What is asked ::
**1)** Reproduce the Cleburne roads column from "But I digress." up to and including "Take your pick.".
**2)** Continue the column about roads through Cleburne and Johnson County, starting after its last sentence.

Page ::
◇ ◇ ◇ ◇ ◇
All roads lead to Cleburne

By Pete Kendall/reporter@trcle.com

May 19, 2009 10:35 am

Folks talk so much about the soon-to-be, maybe-someday Texas 121 that you’d almost think we’ve never had a super highway through Cleburne and Johnson County.
Well, we know that’s not true.
Our favorite of all time, Farm Road 4, begins at Grandview, winds through Cleburne and Acton, intersects Granbury, rushes like the Brazos River toward Lipan and meanders through Palo Pinto County before its terminus in Jacksboro.
It’s about as pretty a drive as you’ll find in Texas in the spring.
In the winter, with all those hills in Palo Pinto County, it’s about as dangerous a drive as there is in the southwest, though that hasn’t seemed to deter motorcyclists from peeling rubber hither and thither.
But I digress.
Another favorite road is Texas 174, featuring such pit stops as Meridian, Morgan and suburban Kopperl in Bosque County and Rio Vista, Cleburne and Joshua in Johnson County. The terminus is a stoplight in Burleson. Take your pick.
◇ ◇ ◇ ◇ ◇
Given information ::
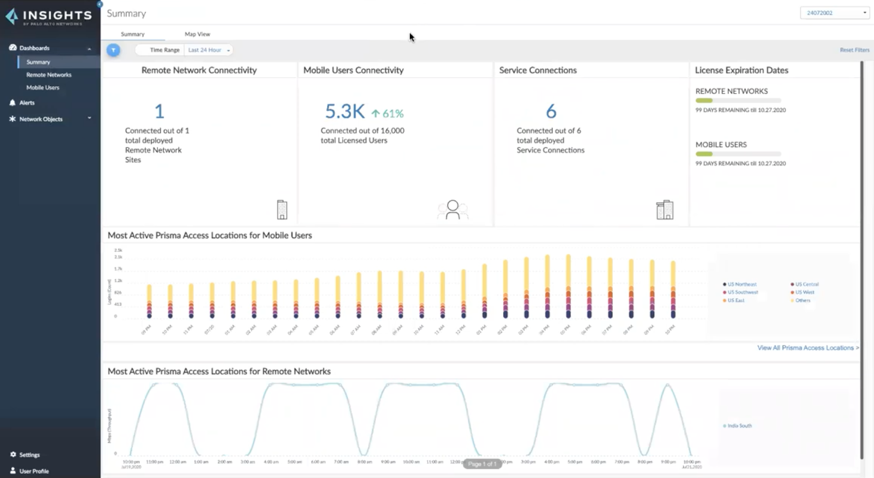Click the Mobile Users person icon in card
The image size is (874, 478).
coord(453,209)
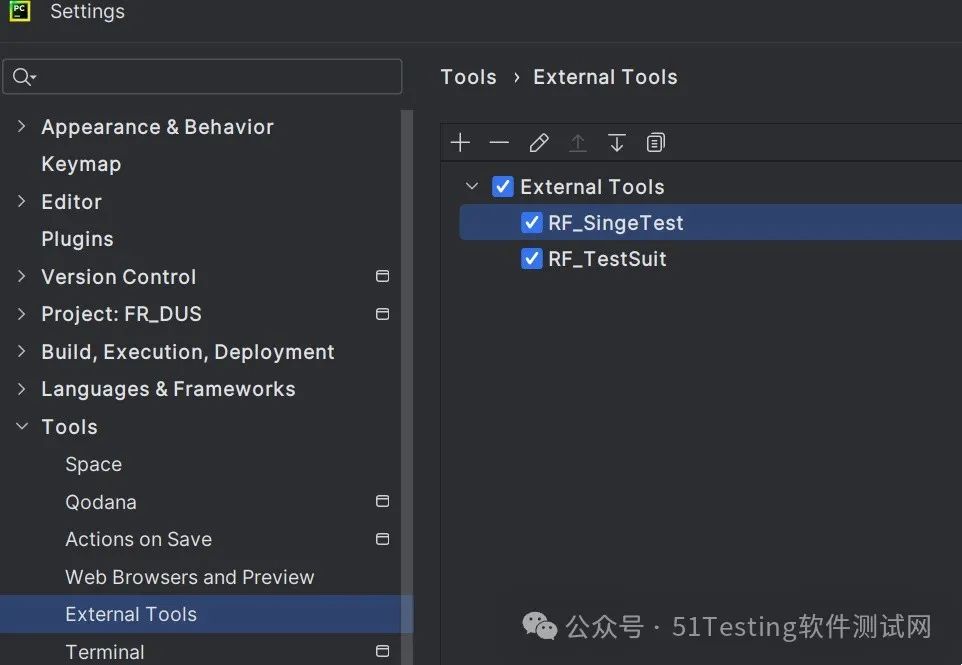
◇ ◇ ◇ ◇ ◇
Answers for the exercise ::
**1)**
But I digress.
Another favorite road is Texas 174, featuring such pit stops as Meridian, Morgan and suburban Kopperl in Bosque County and Rio Vista, Cleburne and Joshua in Johnson County. The terminus is a stoplight in Burleson. Take your pick.

**2)**
We’re also partial to Texas 171, which begins or ends, depending on your viewpoint, in Weatherford, dips through Cresson and Godley, shares Main Street in Cleburne with Texas 174, then follows the old Trinity and Brazos Valley road through Covington, Osceola and Hillsboro before branching off to Bynum, Malone, Hubbard and Mexia, proud home of the late Playboy playmate Anna Nicole Smith.
U.S. 67 is kind of fun, too, though not as obscure as we prefer. What U.S. 67 has that many of the others don’t have is a recorded history. Like in books.
According to a manuscript written by George R. Jordan — “A History Brief of U.S. Highway 67 Association, Inc., in 1928” — the United States Highway 67 Association was formed because of the invention of the automobile.
That makes sense. You wouldn’t build a highway for helicopters.
Construction in Texas extended the highway from Texarkana to Dallas, then to Duncanville, Cedar Hill, Midlothian, Venus, Alvarado, Keene and Cleburne.
We’ve been as far southwest as San Angelo on U.S. 67. If it goes further than that, we don’t care to know, though some apparently did at one time.
In 1929, a group of men, the founders of The U.S. Highway 67 Association, traveled the proposed U.S. 67 extension to Presidio, about 12 miles north of Guatemala.
This was in the beginning of the 1930 drought in Texas. After riding all day in the open Model T Fords, according to a story in our 2000 Millennium Celebration, the men wanted to take baths before going to a U.S. 67 Association supper and meeting at the McCamey Methodist Church.
One comedian pointed to a barrel of oil and made the statement, “You can buy a barrel of oil for 10 cents, but a barrel of water will cost you $5.”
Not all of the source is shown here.